If Apple’s announcements at WWDC have got you excited about adding machine learning to your iOS apps, you’re probably thinking, “I should use Core ML for this.”
However, Core ML is not the only choice. In this blog post I will list the possible ways you can add machine learning to your iOS apps.
These are the APIs you can choose from:
- using a cloud service
- Core ML
- high-level Metal with the MPS graph API
- low-level Metal Performance Shaders
- third-party APIs such as TensorFlow and Caffe
- rolling your own
Note that none of these APIs offer training on the device — they are for making predictions only. For the time being, training is still something you’ll need to do offline or in the cloud. (Interestingly, Clarifai recently announced a mobile SDK that allows for training on the device.)
Before I go into the pros and cons of these APIs, I want to make an important point about Core ML first…
Warning: Core ML is not magic
Even though it’s now easier than ever to include machine learning models into your apps, you still need to know a thing or two about machine learning.

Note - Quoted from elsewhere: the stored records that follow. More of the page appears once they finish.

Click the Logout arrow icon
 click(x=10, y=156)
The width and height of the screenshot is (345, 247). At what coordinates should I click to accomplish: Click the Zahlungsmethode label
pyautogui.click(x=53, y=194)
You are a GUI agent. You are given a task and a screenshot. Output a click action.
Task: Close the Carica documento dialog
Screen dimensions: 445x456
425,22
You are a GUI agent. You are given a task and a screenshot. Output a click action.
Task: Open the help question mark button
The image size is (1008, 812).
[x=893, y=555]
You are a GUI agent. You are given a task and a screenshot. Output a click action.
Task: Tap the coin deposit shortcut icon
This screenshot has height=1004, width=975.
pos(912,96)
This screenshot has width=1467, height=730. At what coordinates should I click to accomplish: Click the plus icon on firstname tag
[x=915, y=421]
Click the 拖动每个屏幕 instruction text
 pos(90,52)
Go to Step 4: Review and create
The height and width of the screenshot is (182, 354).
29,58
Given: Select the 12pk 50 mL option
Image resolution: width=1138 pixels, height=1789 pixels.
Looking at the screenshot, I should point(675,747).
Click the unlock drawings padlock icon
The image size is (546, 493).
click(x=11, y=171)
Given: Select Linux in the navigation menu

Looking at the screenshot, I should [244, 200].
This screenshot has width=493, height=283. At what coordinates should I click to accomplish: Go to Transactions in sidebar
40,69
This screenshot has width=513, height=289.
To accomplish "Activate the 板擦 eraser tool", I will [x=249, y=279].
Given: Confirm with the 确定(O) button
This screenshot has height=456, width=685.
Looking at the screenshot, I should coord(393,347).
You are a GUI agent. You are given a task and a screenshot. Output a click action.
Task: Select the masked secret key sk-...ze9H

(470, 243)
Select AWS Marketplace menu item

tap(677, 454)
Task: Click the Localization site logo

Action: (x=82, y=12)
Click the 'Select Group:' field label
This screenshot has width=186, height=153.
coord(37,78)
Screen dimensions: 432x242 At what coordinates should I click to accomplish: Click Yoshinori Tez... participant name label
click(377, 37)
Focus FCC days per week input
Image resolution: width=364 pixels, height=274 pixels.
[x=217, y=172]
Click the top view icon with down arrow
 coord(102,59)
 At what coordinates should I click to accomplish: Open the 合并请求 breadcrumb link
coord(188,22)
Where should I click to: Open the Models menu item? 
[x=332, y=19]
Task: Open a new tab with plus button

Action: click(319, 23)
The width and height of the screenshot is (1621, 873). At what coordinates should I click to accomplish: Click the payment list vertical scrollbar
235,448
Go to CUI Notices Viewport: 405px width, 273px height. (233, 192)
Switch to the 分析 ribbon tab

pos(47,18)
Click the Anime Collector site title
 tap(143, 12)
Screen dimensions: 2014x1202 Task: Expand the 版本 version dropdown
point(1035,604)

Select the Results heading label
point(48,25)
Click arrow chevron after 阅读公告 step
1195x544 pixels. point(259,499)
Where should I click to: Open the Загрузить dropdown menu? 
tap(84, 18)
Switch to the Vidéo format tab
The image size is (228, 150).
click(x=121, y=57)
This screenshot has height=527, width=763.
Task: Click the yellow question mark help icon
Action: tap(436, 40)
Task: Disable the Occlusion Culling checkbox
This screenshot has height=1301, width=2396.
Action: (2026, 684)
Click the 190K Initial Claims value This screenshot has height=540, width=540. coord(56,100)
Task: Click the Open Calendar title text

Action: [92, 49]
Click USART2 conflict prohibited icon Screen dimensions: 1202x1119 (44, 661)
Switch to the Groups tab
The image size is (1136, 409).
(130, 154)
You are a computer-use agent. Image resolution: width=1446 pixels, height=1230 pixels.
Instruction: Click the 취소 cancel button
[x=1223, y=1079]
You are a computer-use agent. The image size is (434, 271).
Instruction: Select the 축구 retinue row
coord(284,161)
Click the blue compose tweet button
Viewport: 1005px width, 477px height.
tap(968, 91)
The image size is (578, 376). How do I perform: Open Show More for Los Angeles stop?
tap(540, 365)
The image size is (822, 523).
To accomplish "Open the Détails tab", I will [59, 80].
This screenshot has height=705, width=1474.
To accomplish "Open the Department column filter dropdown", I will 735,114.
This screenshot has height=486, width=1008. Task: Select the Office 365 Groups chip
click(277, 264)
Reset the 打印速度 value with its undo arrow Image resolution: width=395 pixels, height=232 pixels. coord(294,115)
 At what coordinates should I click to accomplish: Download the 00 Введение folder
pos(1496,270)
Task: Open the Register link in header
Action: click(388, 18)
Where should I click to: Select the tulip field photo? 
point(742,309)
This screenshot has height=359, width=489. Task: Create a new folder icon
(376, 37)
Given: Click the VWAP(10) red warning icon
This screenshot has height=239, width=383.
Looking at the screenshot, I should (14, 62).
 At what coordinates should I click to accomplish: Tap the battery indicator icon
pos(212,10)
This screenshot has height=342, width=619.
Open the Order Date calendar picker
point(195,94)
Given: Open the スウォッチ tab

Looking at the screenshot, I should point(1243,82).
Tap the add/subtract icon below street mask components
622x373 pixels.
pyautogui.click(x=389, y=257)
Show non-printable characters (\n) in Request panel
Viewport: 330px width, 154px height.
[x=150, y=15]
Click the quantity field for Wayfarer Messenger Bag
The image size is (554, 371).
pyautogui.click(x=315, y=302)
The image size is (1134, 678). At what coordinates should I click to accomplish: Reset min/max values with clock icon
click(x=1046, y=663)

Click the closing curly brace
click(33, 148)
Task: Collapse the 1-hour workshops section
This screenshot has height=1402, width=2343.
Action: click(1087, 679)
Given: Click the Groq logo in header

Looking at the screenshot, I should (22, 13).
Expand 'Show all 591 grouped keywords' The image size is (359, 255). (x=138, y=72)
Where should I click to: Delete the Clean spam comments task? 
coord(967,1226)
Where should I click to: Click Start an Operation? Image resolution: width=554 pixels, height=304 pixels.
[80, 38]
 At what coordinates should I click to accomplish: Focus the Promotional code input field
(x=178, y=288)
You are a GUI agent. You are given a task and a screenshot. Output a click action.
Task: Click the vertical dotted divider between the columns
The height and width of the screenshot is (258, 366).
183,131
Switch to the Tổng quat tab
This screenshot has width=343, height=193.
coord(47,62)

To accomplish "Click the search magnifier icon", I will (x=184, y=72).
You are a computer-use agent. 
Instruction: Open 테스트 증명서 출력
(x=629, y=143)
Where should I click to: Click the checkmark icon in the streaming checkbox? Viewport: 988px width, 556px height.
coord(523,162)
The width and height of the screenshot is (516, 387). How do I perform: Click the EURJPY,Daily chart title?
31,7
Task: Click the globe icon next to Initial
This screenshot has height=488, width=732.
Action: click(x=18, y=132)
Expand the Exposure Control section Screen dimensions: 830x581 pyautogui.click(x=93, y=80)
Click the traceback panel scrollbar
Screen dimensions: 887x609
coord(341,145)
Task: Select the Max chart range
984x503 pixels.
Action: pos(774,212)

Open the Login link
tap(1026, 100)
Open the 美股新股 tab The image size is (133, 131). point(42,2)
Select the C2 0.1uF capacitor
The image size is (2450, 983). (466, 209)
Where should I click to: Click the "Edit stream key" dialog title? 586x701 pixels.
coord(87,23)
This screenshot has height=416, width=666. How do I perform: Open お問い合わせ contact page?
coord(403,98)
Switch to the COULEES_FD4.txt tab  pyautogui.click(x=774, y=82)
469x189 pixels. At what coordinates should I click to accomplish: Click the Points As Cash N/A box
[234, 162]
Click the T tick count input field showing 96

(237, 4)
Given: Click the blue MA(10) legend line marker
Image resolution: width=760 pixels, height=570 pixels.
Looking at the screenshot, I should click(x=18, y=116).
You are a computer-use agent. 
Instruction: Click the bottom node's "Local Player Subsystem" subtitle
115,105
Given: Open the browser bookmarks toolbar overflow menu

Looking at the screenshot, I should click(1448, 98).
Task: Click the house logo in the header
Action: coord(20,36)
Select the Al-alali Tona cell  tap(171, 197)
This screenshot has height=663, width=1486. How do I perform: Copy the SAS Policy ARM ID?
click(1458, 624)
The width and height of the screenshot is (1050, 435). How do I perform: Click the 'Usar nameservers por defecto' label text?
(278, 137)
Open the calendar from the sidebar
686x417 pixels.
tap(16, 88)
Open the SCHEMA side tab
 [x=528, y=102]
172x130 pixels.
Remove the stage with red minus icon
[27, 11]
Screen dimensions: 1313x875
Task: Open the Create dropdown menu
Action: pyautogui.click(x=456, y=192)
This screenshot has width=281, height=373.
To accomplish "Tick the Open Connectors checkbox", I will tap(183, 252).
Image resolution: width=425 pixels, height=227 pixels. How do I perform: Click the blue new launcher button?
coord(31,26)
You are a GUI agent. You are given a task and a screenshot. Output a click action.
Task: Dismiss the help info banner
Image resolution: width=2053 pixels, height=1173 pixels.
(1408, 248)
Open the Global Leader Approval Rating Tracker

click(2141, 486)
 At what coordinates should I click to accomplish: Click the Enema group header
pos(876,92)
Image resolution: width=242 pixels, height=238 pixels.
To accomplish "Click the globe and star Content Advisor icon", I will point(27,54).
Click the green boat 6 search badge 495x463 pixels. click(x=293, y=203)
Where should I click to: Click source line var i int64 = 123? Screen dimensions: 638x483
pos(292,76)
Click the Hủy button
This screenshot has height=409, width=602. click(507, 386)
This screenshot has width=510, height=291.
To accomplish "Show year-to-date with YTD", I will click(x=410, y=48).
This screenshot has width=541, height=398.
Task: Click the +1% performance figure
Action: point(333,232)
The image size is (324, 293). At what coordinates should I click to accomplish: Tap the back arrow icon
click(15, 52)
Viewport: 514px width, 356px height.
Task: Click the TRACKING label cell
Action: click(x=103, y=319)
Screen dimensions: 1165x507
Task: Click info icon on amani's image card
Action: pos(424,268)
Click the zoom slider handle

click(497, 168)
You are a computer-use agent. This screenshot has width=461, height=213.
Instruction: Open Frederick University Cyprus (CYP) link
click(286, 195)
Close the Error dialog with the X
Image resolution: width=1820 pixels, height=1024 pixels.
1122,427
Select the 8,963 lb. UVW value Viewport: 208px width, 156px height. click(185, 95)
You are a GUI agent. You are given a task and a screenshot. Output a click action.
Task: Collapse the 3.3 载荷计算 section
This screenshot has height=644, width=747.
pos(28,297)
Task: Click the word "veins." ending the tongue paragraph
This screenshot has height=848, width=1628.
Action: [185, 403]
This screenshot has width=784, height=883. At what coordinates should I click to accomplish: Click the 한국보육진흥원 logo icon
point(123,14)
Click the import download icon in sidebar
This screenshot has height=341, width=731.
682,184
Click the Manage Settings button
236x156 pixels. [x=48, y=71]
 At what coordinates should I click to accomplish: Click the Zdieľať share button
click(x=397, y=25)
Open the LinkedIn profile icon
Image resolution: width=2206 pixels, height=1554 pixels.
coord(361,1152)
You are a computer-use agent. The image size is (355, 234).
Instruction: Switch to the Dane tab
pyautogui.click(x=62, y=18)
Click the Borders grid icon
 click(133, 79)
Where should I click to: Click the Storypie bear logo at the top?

With Core ML it’s literally possible to drag-and-drop a pre-trained model such as Inception-v3 into your app and then use it to make predictions — without having any further knowledge about machine learning. However, that limits you to only ever using other people’s models.
Most app developers will want to use their own models, or use existing models that work on their own data. If that’s you, this means you’ll have to learn how to build and train your own models.
And for that, you need to understand how machine learning works. If you’re new to the field, get ready to do some studying.
Note: Despite the hype, mobile devices are still quite limited in what they can do when it comes to machine learning. Don’t expect to see the latest deep learning research running in real-time on an iPhone or iPad. We’re at the point where deep learning is only just starting to become feasible on mobile devices. No doubt machine learning on mobile will be ubiquitous in two or three years time, but right now you’ll need to work within — or around — some very real limitations.
With that out of the way, let’s look at the possible machine learning APIs that are currently available for iOS.
By far the easiest way to add machine learning into your apps is by using a cloud service such as Clarifai, Google Cloud Vision, IBM Watson, Microsoft Azure Cognitive Services, Amazon Rekognition, and many others.
With these kinds of cloud services, Machine learning is simply a matter of calling a web API — any iOS developer will know how to do this. You can also host your own models in the cloud.
- Really easy to add into your app.
- Expensive. You’ll need to pay your cloud provider for using their services.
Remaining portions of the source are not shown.